My main method was to not have an over abundance of people at the shoot. I've experienced times where there were too many people running around everywhere resulting with too many distractions. For this shoot, I actually took a risk with a new photographer. I was always mesmerized by his beautiful work I saw over the years so I finally contacted him on Facebook to see if he had availability. The make up artist I usually work with was unavailable this time around, so I was referred to two other trusted make up artists that worked beautifully. The wardrobe stylist was also a trusted referral, but again my first time working with him. The two amazing, talented, hair supporters I had were both friends I've worked with for years and completely trust. I could have NEVER done without them. If you find people who have the same passion and goals as you, don't ever let them go. Grow with them.
What do you think is the most exciting technique in the world of hair currently?
Honestly I'm not sure, there are so many cool techniques out there right now that get me excited, I can't pinpoint just one. I feel that those techniques, whether it's styling, cutting, or coloring, wouldn't be as cool as they are without one another. It's such a beautiful harmony when styling and cutting is truly enhanced by a coloring technique, and vice versa.
Are you artistic outside the medium of hair?
I have always loved to draw as long as I can remember. I was drawing in my mother's womb as far as I know. Before realizing I wanted to get into hair, I wanted to become a Japanese manga artist or go into illustration.
What was/is a defining moment of your career?
For most of my career I was working with a leading educational hair company. I took part in photoshoots, hair shows, academy classes, and so on. After I left the company, I felt scared because it was the first time in my career I was alone and did not have a team of people guiding and directing me towards doing something creative. I realized I had to take charge and motivate my own self, and challenge myself. When my very first collection I directed got published in a magazine and eventually won an award for the Stars competition from ABS, which felt like a big defining moment. But now I have to say getting a nomination for NAHA is indeed, most definitely, THE defining moment in my career!!
What’s the one tool or product you can live without?

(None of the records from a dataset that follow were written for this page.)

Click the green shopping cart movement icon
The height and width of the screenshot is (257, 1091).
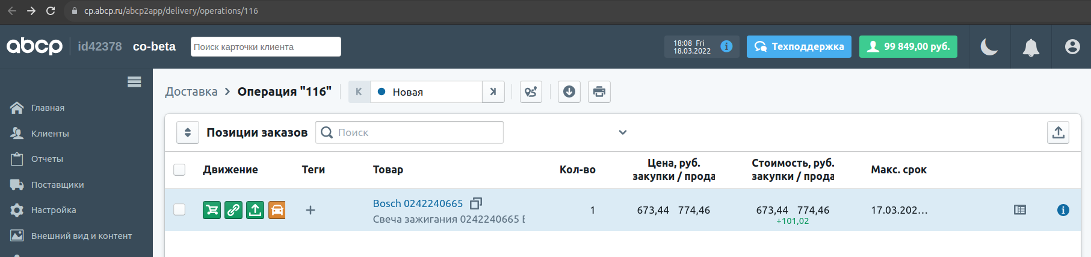(212, 210)
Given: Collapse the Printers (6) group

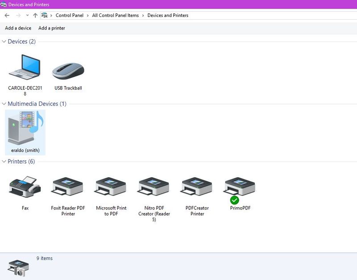Looking at the screenshot, I should 4,161.
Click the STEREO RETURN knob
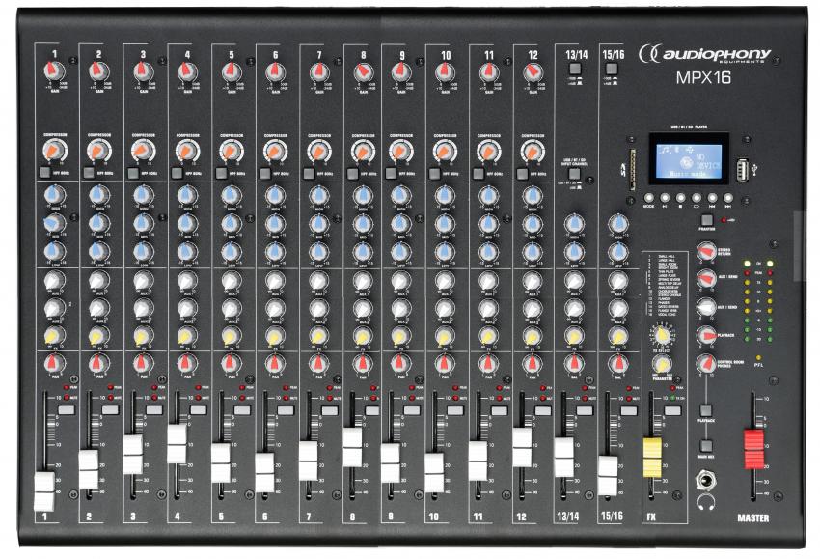The height and width of the screenshot is (559, 820). 706,250
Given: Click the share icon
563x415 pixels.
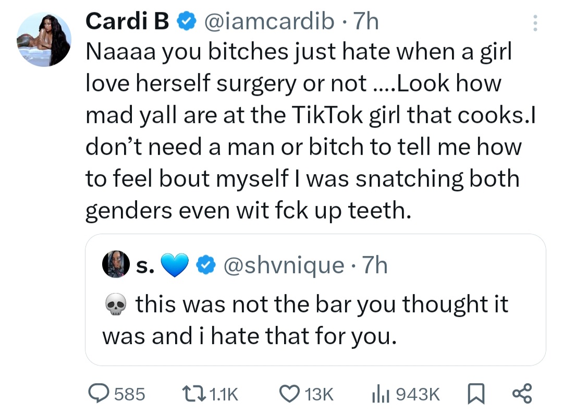Looking at the screenshot, I should click(x=521, y=394).
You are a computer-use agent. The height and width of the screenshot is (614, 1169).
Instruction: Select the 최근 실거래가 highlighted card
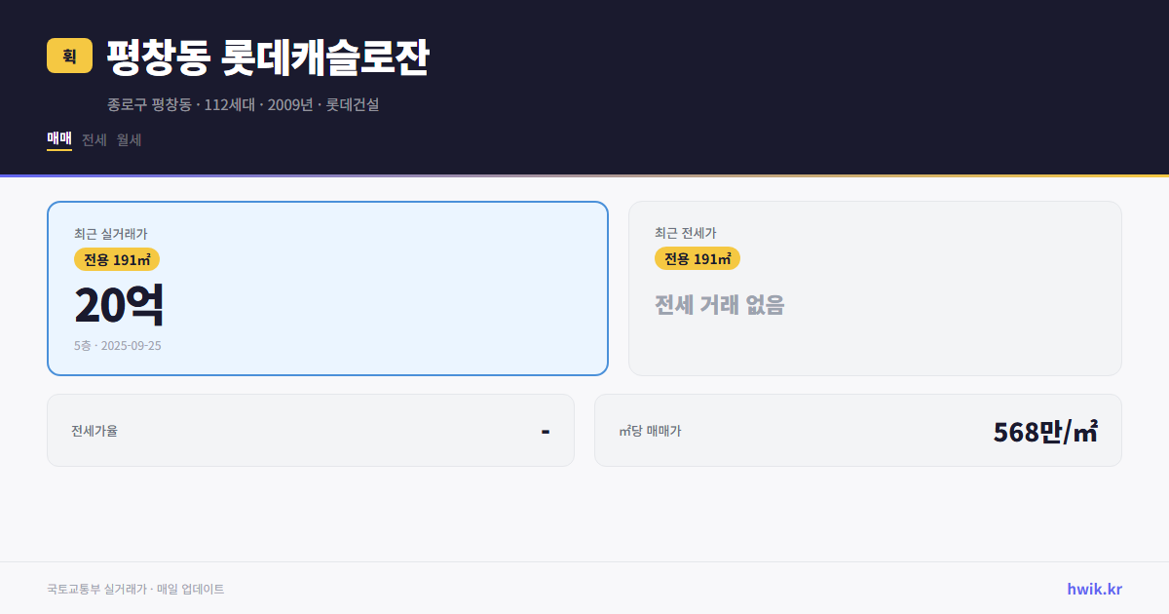point(327,288)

I love Denman paddle brushes! Smooth, sleek, shine, movement, volume - you can create them all with it!
What advice can give to the younger generation of stylists?
Set a goal and work towards it every single day, even if it's doing something very small. Try not to worry about what and how other people are doing things, as it will only distract you from achieving your goals. Follow what you feel is best for you and move at your OWN pace. Don’t be afraid to try something new and fail, because you never know until you try it; and even if it fails, you learn from it, and will bring you that much closer to success! Never EVER stop learning. Lastly, this is VERY important, be kind.
What’s your average Saturday night like?
I am bartending, making new friends, and spreading love.
What’s your guilty pleasure?
I don't ever really watch TV, but right now I love America's Got Talent. Seeing the struggles people went through and then seeing them get finally recognized really does it for me.
Who is the one person you don’t want to forget to thank on stage?
I can’t pick one. It’s very cliché, but it's two...my parents.